If you don't know where you're going, any road will take you there.
So it is crucial in sports and business to set specific goals. Tuchen learned this from his experience with crew. "The coach of my crew team had clear goals and made certain everything we did in training and racing helped move us closer to our goals. Having that shared sense of purpose created a culture of collective ownership: We worked for the team's success, not just for the coach or for ourselves," said Tuchen.
Leaders of sports or business teams ought to set specific, measurable, time-bounded goals that motivate people to reach for their limits.
2. Take the blame for your failures.
People talk about accountability pretty often. That means instead of blaming someone else for your failure, take a hard look at what you did to cause that failure and learn from it.
As Tuchen said, "My rowing coach at Brown was a great role model. I learned an enormous amount from him about accountability and ownership. You own the results that you are building. He always said that you can't point fingers, or lay blame, that you just have to keep a firm hand on the rudder and keep going after the goal that you've targeted."
If you're leading a sports team or a company, you must be a role model for others by taking the blame for your mistakes and rewarding others who do the same.
3. Learn from successes and failures and keep going.
Being intellectually honest is a critical first step in creating a culture that learns. And without learning, a sports team or a company cannot improve.
As Tuchen said, "Our [crew] team's goal and our measures against it-winning or losing a race-provided the framework for a sense of accountability, for discussions about successes and shortcomings, and a roadmap for improvement."
This insight is directly applicable to his business.
"As a result of that experience, I also learned a lot about the importance of hiring people who embrace teamwork and truly care about their co-workers. I learned the value of creating and communicating a clear vision or goal, and building a culture where everyone feels connected to a shared success. Finally, I learned the importance of creating a learning culture where it is safe to make mistakes and to own them, because that's the only way everyone learns something," said Tuchen.

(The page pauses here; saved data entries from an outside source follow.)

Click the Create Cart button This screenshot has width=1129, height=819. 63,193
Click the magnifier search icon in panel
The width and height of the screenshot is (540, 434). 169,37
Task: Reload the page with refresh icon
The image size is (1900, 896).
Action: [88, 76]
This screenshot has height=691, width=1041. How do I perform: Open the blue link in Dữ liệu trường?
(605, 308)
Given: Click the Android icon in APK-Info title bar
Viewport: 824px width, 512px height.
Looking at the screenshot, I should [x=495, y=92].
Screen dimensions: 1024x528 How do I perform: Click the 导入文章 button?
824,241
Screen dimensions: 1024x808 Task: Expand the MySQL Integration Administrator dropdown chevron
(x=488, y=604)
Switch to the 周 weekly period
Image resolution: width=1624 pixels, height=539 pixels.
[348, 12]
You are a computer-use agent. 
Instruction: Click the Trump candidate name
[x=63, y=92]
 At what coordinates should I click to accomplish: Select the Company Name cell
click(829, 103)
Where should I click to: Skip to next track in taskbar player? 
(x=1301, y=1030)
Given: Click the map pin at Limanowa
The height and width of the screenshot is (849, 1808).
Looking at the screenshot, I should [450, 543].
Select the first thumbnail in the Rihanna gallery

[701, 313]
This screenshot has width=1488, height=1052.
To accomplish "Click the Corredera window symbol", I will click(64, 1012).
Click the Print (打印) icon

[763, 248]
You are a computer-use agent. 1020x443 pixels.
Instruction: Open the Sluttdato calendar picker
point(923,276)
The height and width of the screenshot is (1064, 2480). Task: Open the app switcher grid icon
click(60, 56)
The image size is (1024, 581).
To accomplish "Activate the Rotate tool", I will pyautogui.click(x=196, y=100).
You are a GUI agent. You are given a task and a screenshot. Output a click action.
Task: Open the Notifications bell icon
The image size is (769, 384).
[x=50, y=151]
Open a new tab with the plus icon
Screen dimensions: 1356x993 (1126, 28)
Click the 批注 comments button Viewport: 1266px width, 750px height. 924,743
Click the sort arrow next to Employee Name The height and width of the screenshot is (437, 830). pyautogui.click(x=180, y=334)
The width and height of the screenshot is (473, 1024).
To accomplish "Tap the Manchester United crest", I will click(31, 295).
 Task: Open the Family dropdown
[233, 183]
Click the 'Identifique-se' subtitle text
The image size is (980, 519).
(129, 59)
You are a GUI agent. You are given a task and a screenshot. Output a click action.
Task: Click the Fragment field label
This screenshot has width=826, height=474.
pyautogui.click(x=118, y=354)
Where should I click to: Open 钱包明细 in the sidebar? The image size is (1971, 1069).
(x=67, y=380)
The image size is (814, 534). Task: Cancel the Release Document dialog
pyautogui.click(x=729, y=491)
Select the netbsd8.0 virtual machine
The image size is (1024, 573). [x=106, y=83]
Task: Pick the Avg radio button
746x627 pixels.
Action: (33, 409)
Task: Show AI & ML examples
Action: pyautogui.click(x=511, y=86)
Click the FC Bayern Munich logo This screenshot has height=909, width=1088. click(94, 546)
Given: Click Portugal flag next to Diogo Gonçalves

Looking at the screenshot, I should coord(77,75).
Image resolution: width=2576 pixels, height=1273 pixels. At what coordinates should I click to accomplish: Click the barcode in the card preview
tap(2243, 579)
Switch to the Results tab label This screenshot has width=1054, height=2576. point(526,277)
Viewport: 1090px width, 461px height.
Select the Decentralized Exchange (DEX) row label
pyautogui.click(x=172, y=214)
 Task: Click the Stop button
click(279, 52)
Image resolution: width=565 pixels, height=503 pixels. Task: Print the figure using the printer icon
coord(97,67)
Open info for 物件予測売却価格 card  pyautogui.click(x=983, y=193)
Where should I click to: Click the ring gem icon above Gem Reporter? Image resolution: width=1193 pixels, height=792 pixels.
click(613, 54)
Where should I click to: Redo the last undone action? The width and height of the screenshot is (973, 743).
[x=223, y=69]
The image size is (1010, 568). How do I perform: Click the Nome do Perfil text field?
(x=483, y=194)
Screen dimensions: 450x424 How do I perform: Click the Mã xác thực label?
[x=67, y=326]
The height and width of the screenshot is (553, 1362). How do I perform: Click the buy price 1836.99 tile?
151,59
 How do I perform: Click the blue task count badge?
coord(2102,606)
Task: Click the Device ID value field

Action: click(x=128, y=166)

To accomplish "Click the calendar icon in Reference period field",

As a leader, you must place a big value on learning from experience and getting better. And that means replacing the urge to punish people for failure with rewarding them for learning practical lessons from it.
4. Prepare exhaustively.
Before you go into an important meeting--such as leading your product development team, pitching investors, or meeting with a new customer--you ought to think clearly about the outcome you want and the details of making that happen.
That's a lesson that Kurtz--who survived "25 hours of grueling racing" at Thunderhill Raceway - has learned well.
"After I sold my company to McAfee, I began to learn about car racing from a board member. I got up to speed quickly and learned that you have to know the mechanics and prepare ahead of time--every detail must be right every time," said Kurtz.
5. Know critical details.
If you're leading an organization, you should delegate most details to other people. But there are some details that you must know and handle yourself.
In the case of racing a car, one of the most crucial details a driver has to handle is speed going into a turn. As Kurtz explained, "If you go into a turn at only 100 miles per hour you'll go flying off the track. If you want to do well, you have to accelerate to 130 MPH into a turn and you'll get to 3G--staying low and tight and exiting the turn at 150 MPH."
For Kurtz, the analogy to business is clear. He spends much of his time understanding the security challenges facing his customers and working with his product developers to build practical solutions to those customer problems.
If they keep applying the lessons they've learned from sports, their business success could turn both of them into billionaires.